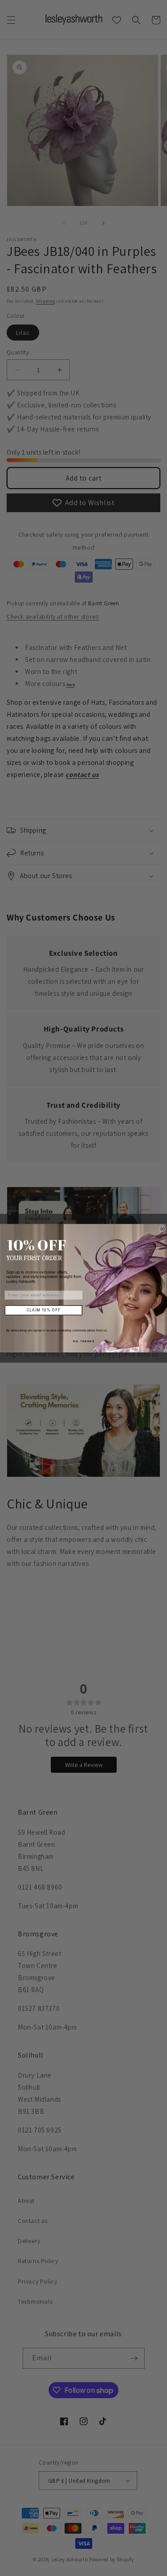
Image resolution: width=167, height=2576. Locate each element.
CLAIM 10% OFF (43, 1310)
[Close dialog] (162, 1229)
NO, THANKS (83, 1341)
* * *
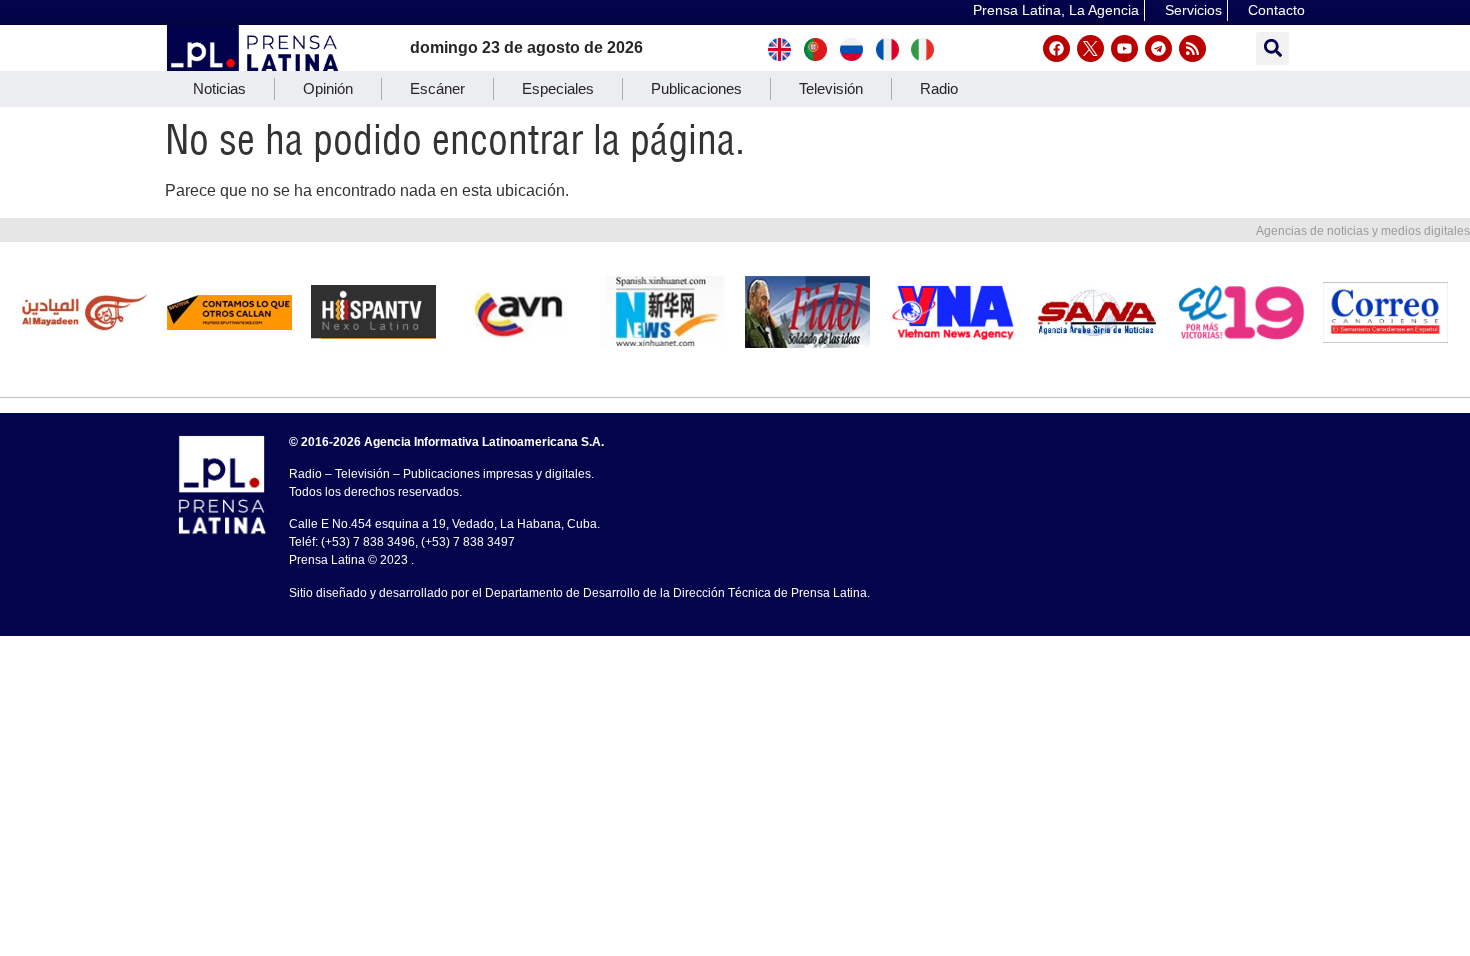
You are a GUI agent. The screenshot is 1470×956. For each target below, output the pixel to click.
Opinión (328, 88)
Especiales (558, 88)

**Exercise aim**
Look through the material and report how many of its lines hold the string "each", giving the number only.

**Your response**
2